● GIVEN INSTRUCTION
Could you start at the line containing "Image resolution: width=1041", go through the last of the entries, and write those lines out again with "screenshot" renamed to "screen capture" and nothing else changed?

● DATA PROVIDED

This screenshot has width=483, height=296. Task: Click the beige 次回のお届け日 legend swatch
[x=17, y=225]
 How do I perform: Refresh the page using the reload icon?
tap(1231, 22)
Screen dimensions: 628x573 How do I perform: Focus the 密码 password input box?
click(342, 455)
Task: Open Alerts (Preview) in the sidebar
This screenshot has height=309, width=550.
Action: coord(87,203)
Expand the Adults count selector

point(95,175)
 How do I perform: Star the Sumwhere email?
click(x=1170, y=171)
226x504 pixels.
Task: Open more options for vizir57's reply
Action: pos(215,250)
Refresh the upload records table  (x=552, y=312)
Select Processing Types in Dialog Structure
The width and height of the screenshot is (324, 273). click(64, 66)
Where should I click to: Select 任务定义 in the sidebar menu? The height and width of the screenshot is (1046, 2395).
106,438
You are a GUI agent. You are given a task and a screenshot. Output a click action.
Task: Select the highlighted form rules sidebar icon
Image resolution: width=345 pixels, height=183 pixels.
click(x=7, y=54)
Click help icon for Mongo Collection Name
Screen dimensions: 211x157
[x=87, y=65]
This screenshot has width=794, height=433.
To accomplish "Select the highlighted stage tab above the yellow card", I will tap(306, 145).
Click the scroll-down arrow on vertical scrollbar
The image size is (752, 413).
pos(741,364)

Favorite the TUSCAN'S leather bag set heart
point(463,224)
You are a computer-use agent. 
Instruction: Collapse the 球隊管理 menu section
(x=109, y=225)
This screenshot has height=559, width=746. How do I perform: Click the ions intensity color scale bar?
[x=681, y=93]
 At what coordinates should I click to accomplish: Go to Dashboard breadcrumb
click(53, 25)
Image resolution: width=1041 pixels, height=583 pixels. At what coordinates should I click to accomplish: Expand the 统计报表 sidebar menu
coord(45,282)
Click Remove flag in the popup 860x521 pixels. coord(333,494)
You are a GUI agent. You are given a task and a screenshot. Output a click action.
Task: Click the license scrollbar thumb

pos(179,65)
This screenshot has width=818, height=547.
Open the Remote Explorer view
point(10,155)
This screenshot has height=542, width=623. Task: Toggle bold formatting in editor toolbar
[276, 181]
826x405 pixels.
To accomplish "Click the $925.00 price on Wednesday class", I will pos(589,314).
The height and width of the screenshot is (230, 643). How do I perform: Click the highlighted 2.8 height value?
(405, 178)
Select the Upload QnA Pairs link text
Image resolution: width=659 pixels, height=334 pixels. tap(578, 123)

● WRITTEN RESPONSE
Image resolution: width=1041 pixels, height=583 pixels. At what coordinates should I click to accomplish: Expand the 统计报表 sidebar menu
coord(45,282)
Click Remove flag in the popup 860x521 pixels. coord(333,494)
You are a GUI agent. You are given a task and a screen capture. Output a click action.
Task: Click the license scrollbar thumb

pos(179,65)
This screen capture has width=818, height=547.
Open the Remote Explorer view
point(10,155)
This screen capture has height=542, width=623. Task: Toggle bold formatting in editor toolbar
[276, 181]
826x405 pixels.
To accomplish "Click the $925.00 price on Wednesday class", I will pos(589,314).
The height and width of the screen capture is (230, 643). How do I perform: Click the highlighted 2.8 height value?
(405, 178)
Select the Upload QnA Pairs link text
Image resolution: width=659 pixels, height=334 pixels. tap(578, 123)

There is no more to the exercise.